The result is a tbl with one column, a de-identified account ID. I prefer to treat it as a vector, and sample 75 accounts.
ids <- sample.int(my_followers$user_id, 75, useHash = FALSE)
Now I’ll loop through the IDs and pause the loop every 15 accounts. See you in an hour!
# create empty list to store results
friends <- list()
# start loop
for (a in 1:length(ids)){
friends[[a]] <- get_friends(ids[a])
# pause if divisible by 15
if (a %% 15 == 0){
Sys.sleep(15*60) # must enter time in seconds
}
}
# Combine data tables in list
friends <- bind_rows(friends) %>%
rename(friend = user_id)
library(here)
write_csv(friends, here("data", "twitter_friends.csv"))

Stored records >>
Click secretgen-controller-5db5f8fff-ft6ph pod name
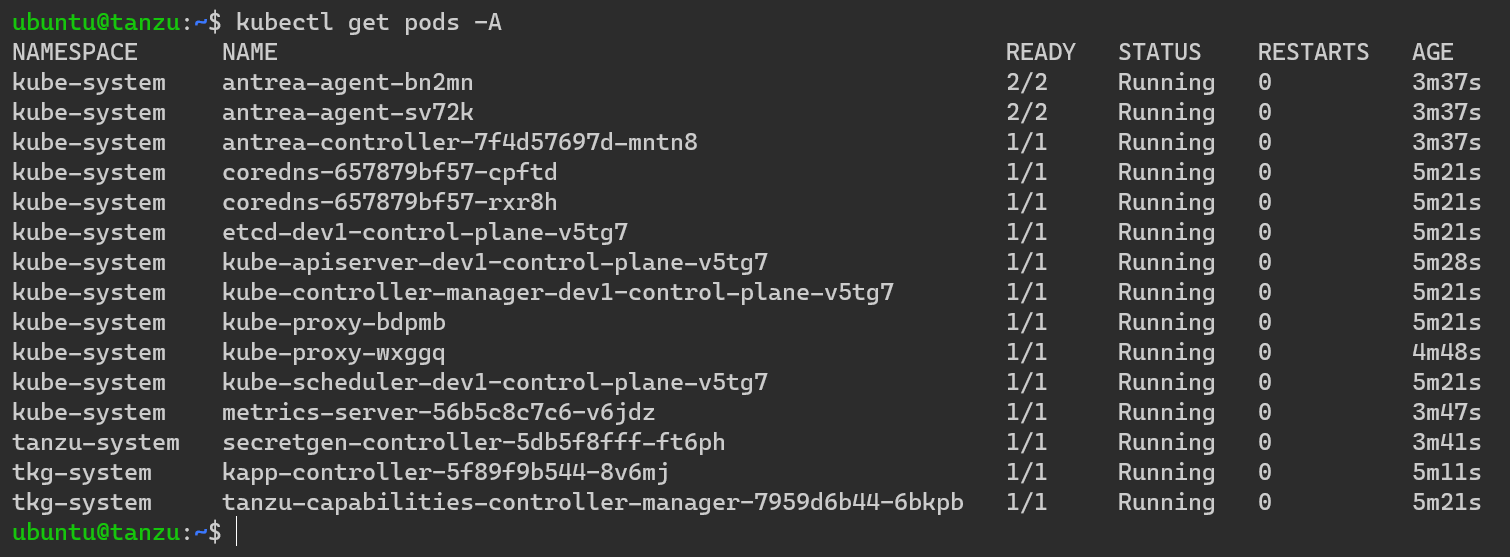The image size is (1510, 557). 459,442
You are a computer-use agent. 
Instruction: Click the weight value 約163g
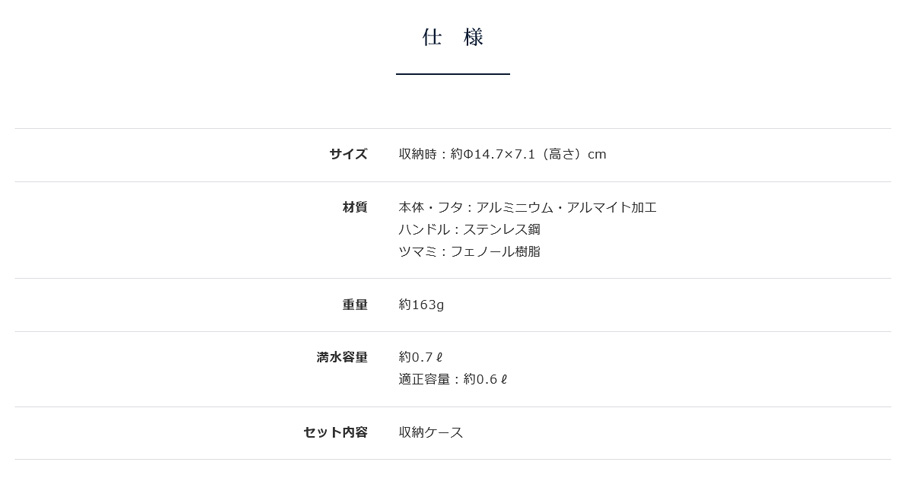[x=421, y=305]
==
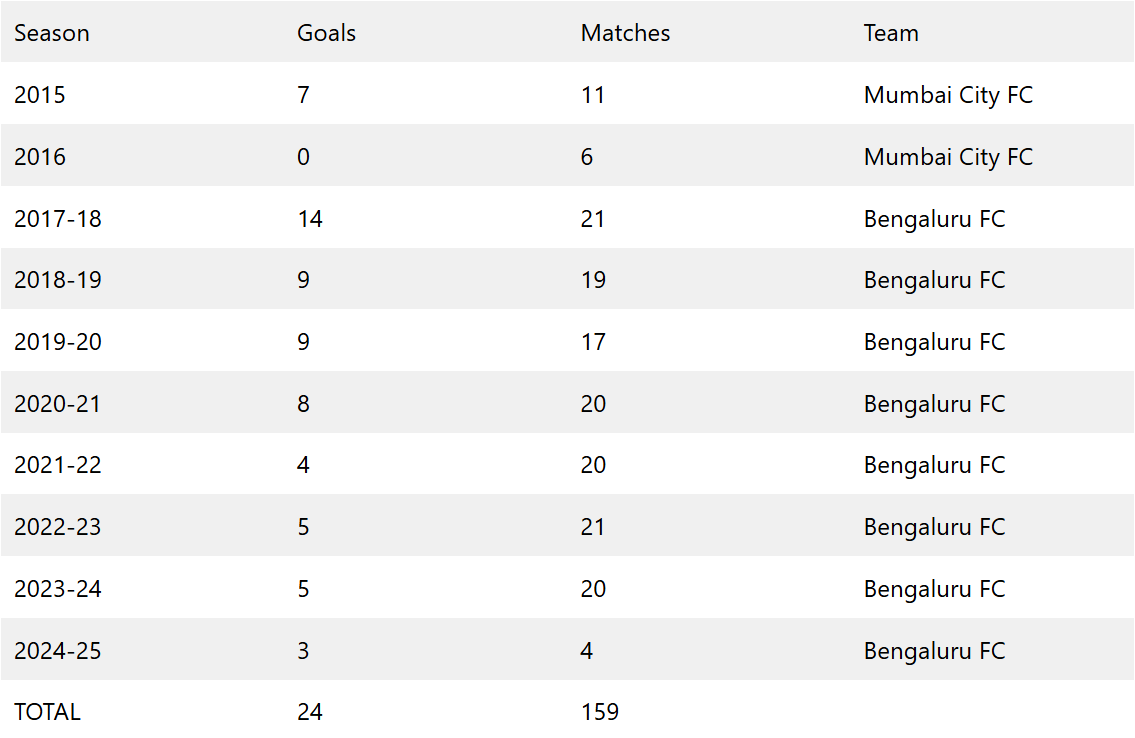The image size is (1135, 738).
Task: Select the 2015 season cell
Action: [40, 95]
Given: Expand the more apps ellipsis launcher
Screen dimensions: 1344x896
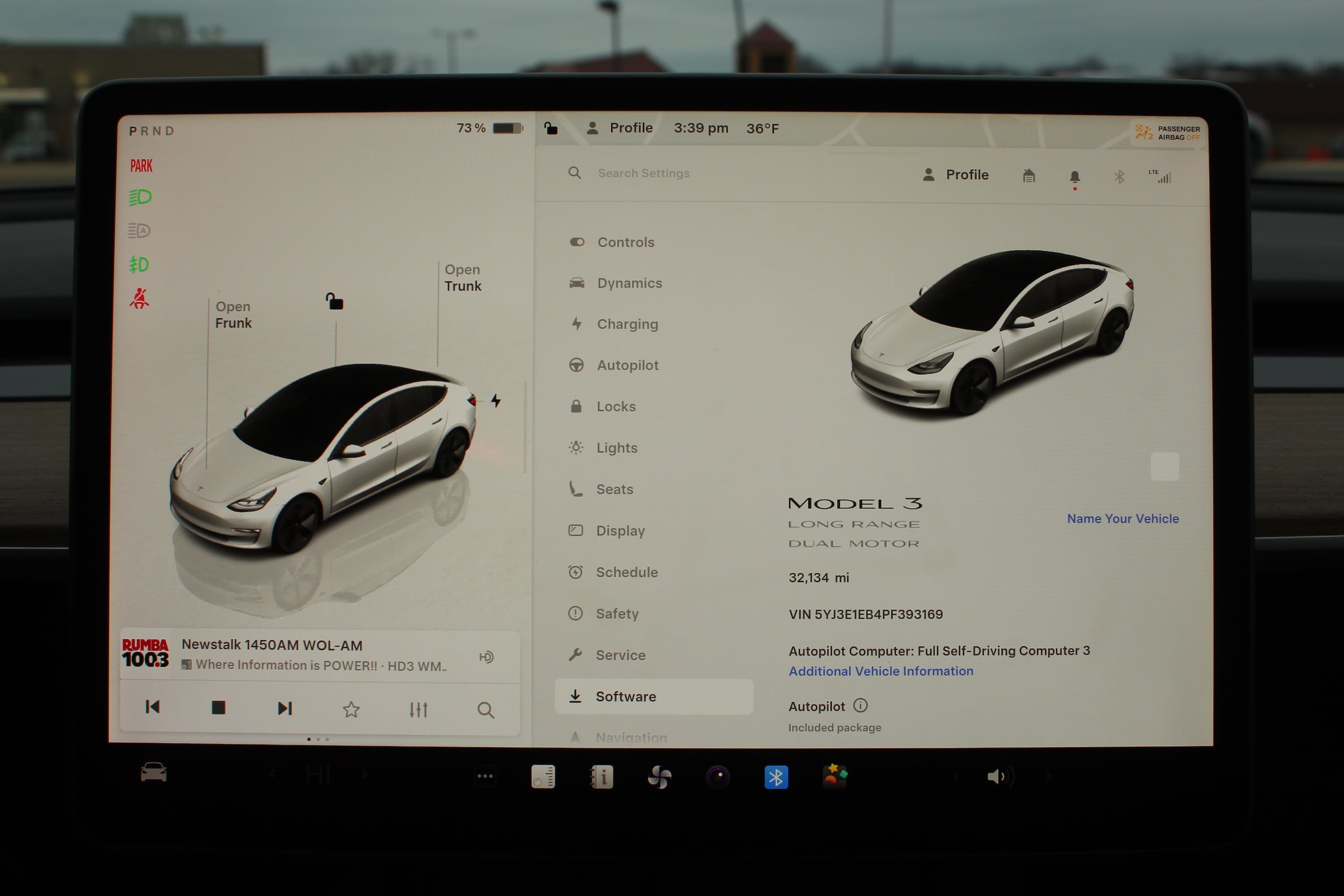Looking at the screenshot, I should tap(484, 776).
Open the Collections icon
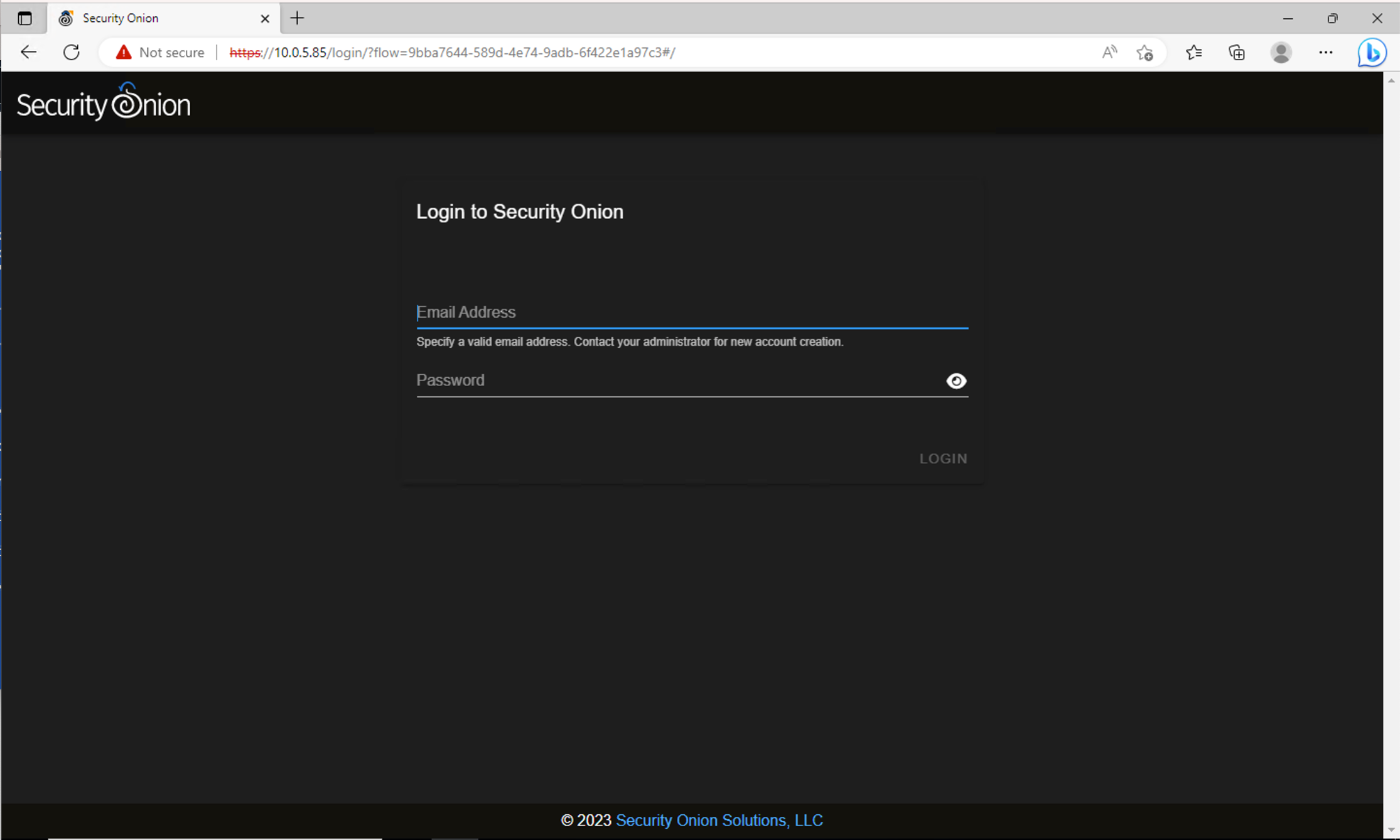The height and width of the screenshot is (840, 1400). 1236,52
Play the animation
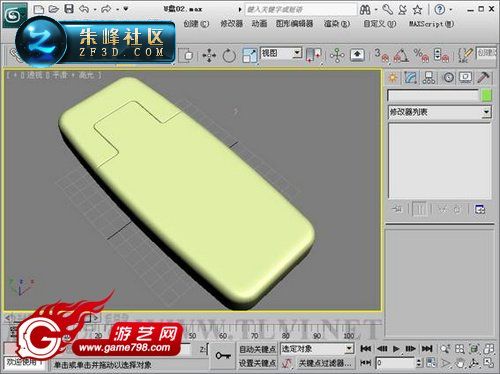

Direction >> Summarize the passage on sampling accounts and gathering their friends in three sentences. The listing plays no part in this exercise.

Exercise answer >> The result is a one-column tbl of de-identified account IDs, which is treated as a vector, and 75 accounts are sampled from it. A loop runs get_friends on each ID and stores the results in a list, pausing after every 15 accounts. The list is then combined with bind_rows, the user_id column is renamed to friend, and the data is written to twitter_friends.csv.